There were some limitations to this study. Plasma drawn for analysis were obtained during 1-h GCT or 3-h GTT. The timing of the sample collection from time of glucose load was not controlled. It is possible that the glucose load before specimen collection or ambient glucose levels at the time of collection could have had an effect on plasma levels of the proteins that were analyzed. Additionally, there were a number of women who tested negative for GDM during their 3-h GTT, but had failed their 1-h GCT. Therefore, they were considered controls in our study, but possibly had some mild insulin resistance and glucose intolerance which may have affected the results. All blood draws occurred during weeks 24–32, so it is unknown if a difference would have been noted if drawn later or earlier in pregnancy. Additionally, white women were under-represented in our study, as most of our subjects were African American or Hispanic. Many of the other reports published in the literature have a higher representation of Caucasian subjects, making it possible that race or ethnicity impacts the cytokine/protein profile of women during pregnancy, explaining our failure to confirm the findings of other researchers. Finally, due to the cross-sectional design of the study, it is not possible to derive a causal link between RANKL levels and GDM.

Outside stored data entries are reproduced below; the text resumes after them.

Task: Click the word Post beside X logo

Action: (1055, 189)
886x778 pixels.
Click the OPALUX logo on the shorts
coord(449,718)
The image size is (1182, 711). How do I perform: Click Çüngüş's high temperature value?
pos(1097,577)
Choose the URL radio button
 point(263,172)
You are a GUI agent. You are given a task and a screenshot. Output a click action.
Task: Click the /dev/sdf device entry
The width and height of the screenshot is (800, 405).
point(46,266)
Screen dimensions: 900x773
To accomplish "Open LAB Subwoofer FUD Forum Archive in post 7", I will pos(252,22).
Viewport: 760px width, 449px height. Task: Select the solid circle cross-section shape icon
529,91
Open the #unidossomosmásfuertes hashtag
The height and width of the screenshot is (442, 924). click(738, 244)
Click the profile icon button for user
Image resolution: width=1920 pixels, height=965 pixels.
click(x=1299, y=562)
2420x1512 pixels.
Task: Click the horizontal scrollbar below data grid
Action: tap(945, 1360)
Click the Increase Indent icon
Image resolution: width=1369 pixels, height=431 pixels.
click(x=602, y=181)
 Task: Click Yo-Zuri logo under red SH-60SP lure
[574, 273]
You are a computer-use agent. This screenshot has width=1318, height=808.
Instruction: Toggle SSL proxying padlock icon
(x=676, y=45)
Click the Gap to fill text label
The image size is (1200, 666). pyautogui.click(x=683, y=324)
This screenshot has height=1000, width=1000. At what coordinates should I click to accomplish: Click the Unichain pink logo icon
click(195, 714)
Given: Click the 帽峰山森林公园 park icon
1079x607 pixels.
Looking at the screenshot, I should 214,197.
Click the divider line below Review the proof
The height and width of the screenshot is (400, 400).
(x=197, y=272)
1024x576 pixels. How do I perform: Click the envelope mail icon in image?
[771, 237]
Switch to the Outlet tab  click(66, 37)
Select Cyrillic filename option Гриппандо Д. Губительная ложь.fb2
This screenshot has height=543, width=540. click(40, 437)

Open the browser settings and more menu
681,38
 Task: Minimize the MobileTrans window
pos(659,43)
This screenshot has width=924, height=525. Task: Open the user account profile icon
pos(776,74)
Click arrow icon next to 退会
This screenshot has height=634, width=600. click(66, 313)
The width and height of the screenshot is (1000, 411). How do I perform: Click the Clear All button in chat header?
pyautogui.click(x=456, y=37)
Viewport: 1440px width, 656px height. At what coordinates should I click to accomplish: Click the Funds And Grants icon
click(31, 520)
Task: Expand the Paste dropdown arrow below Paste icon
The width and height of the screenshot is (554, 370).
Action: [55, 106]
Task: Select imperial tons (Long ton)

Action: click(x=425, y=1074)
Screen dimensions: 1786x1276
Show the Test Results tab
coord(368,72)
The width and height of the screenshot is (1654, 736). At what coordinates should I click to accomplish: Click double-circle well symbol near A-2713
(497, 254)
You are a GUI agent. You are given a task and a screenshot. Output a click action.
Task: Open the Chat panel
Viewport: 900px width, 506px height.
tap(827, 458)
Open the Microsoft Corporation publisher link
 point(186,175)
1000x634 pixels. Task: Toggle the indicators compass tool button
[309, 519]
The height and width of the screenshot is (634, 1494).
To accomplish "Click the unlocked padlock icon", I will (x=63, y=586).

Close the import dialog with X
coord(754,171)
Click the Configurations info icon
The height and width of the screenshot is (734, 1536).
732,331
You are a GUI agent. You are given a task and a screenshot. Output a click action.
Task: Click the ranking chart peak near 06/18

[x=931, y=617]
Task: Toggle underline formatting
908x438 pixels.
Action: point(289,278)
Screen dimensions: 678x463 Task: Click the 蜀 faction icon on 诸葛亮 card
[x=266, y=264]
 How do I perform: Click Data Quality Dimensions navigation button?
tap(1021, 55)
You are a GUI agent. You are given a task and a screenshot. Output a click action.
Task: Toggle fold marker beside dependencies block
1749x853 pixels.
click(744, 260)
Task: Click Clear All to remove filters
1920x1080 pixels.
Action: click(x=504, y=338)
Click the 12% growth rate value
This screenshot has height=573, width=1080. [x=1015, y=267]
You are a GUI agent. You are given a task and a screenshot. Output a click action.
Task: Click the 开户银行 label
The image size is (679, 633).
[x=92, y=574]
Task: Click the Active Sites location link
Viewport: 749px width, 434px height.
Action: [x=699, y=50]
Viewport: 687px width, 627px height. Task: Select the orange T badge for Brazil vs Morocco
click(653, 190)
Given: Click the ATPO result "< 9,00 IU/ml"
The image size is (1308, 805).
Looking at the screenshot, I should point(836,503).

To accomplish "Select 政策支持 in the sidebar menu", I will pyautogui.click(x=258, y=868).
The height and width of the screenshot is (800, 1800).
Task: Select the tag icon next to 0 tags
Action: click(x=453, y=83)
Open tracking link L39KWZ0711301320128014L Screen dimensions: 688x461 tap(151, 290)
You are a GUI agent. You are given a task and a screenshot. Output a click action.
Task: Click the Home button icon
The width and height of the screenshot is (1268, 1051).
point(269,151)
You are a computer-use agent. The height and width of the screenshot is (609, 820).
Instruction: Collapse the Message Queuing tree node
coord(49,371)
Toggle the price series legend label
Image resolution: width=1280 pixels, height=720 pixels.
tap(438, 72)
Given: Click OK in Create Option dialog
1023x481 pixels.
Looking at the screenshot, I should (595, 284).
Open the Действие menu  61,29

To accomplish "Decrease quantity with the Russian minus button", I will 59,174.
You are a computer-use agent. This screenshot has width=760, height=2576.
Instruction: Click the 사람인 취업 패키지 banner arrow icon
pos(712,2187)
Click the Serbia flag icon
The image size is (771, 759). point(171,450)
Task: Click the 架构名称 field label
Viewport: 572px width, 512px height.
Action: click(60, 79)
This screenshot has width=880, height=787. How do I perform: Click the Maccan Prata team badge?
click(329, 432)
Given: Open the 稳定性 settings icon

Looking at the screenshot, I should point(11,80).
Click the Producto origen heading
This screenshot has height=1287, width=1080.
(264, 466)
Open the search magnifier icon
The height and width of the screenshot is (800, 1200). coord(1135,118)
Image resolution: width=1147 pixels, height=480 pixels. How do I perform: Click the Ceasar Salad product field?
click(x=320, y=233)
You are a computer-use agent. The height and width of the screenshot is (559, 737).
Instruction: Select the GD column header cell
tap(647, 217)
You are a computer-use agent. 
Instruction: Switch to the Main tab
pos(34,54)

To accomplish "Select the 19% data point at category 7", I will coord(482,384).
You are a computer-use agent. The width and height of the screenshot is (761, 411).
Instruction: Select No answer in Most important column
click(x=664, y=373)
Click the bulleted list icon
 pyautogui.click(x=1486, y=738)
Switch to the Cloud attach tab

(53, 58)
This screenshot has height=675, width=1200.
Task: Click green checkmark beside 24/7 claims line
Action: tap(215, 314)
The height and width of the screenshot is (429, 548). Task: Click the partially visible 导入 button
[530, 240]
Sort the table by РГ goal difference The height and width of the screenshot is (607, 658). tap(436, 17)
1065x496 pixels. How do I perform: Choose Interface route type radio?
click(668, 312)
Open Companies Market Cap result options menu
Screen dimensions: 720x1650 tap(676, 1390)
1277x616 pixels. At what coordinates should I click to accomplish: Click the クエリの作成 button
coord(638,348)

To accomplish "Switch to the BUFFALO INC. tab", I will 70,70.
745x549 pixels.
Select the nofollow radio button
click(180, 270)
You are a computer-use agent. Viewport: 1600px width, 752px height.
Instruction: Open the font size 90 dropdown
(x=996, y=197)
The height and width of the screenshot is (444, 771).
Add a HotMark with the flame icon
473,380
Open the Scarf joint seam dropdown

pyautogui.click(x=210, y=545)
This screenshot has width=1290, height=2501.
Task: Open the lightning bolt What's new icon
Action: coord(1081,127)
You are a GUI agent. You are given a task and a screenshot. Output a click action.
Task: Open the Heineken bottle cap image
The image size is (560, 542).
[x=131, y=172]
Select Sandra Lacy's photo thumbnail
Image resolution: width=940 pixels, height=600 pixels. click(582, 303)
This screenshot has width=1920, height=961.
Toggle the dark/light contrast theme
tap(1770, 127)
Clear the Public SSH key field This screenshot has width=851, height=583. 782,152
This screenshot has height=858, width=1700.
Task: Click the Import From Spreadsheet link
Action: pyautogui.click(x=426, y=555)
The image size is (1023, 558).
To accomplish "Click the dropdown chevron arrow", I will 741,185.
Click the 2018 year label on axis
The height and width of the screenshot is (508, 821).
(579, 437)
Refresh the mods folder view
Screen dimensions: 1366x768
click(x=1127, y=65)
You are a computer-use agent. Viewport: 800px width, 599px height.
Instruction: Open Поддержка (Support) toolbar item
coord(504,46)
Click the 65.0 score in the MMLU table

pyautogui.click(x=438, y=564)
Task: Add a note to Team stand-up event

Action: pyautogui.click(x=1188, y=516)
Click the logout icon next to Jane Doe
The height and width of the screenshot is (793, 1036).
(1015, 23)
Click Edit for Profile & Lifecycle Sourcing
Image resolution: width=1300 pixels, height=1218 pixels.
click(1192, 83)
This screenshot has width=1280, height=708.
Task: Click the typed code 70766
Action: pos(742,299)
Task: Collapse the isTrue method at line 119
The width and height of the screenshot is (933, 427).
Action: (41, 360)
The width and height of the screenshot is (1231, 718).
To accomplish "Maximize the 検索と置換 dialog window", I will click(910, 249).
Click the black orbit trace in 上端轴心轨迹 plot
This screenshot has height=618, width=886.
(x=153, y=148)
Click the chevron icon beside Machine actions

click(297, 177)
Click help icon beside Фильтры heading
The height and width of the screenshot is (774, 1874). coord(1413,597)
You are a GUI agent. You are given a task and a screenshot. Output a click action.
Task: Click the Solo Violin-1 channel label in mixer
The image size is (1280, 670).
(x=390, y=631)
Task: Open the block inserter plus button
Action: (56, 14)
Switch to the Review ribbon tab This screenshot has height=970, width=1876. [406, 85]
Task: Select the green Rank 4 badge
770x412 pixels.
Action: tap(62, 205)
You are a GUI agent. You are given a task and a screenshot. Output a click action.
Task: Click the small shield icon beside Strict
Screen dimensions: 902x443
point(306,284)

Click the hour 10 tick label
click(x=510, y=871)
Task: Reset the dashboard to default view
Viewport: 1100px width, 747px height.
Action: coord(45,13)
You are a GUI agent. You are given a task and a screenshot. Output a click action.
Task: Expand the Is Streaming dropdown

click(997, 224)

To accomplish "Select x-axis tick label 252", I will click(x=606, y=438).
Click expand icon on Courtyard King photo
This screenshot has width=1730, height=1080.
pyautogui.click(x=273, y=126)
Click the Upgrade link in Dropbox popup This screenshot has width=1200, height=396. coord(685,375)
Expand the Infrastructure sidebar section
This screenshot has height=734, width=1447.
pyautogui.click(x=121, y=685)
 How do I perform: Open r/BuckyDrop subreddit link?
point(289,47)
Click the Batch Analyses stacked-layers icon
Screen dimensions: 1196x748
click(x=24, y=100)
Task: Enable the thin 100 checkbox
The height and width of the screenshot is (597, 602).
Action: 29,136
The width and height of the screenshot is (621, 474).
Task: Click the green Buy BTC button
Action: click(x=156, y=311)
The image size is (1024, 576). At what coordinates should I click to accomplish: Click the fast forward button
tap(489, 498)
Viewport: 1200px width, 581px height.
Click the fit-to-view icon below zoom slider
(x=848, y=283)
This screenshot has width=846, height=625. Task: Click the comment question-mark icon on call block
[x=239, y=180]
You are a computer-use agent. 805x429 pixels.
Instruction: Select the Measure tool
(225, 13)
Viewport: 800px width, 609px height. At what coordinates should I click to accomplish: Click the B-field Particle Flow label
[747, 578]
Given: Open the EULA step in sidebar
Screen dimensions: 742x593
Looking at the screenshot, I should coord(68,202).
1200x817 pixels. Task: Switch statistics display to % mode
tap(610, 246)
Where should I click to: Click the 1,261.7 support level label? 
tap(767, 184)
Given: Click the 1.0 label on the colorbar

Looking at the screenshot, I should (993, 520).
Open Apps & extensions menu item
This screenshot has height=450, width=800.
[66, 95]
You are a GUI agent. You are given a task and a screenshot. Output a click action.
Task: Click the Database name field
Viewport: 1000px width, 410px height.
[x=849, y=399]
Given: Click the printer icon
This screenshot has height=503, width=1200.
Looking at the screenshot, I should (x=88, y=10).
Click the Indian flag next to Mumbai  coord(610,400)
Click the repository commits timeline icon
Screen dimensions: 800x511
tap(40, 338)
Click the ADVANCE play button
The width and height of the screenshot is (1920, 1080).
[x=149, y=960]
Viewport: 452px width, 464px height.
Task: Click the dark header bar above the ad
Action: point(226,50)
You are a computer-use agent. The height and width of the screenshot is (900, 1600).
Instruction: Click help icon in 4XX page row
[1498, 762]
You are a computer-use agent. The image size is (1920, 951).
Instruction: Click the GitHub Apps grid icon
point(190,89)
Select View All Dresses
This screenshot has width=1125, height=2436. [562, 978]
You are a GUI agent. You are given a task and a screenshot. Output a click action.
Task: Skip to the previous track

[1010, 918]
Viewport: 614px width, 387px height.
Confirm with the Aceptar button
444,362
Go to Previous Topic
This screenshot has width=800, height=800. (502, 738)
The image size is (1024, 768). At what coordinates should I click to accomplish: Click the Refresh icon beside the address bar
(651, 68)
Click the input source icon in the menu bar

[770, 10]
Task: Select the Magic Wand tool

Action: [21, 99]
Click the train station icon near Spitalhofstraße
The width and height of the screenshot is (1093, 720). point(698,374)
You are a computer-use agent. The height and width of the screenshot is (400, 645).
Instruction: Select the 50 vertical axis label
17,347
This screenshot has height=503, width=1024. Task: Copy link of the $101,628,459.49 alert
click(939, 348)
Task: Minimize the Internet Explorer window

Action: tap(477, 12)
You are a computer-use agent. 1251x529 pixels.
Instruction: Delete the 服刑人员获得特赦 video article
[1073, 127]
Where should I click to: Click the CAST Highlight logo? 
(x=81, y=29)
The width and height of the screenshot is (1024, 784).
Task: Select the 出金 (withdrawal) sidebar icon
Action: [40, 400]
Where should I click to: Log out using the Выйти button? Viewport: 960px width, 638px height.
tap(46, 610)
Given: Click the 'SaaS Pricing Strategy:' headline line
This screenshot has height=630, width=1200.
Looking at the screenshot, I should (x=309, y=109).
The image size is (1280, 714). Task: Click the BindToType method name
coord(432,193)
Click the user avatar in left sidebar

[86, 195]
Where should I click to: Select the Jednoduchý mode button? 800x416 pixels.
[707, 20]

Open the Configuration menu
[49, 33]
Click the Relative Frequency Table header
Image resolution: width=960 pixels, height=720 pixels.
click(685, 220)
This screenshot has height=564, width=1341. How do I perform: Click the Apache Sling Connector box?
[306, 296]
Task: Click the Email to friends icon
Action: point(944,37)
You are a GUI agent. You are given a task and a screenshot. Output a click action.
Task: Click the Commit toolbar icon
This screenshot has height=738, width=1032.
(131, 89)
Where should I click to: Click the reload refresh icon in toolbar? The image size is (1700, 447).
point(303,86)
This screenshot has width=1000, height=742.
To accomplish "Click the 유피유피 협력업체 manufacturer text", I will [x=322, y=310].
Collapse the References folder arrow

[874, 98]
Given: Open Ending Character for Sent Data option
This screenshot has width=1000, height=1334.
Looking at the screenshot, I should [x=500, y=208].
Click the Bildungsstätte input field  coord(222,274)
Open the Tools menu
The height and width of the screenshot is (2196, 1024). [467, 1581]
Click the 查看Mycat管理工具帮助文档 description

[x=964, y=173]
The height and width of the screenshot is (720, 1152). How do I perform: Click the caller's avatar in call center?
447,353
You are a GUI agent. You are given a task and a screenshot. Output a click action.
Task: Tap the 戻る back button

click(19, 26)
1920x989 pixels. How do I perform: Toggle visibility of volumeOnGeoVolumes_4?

Conclusions and Future Directions

GDM can have complications to the mother and the fetus. While the exact mechanism of GDM has not been elucidated, recent studies have suggested that various serum proteins may contribute to or correlate with GDM. In our study, serum HGF, OPG, prolactin, TRAIL, TAI-1, and TNFα were similar in women with and without GDM, but RANKL levels were lower in women with GDM. Further investigation is needed to determine whether there are suitable serum markers for diagnosing GDM or determining prognosis or severity. Future work, including larger sample sizes and tissue analysis, could help elucidate whether serum RANKL levels or other proteins could be useful in this regard.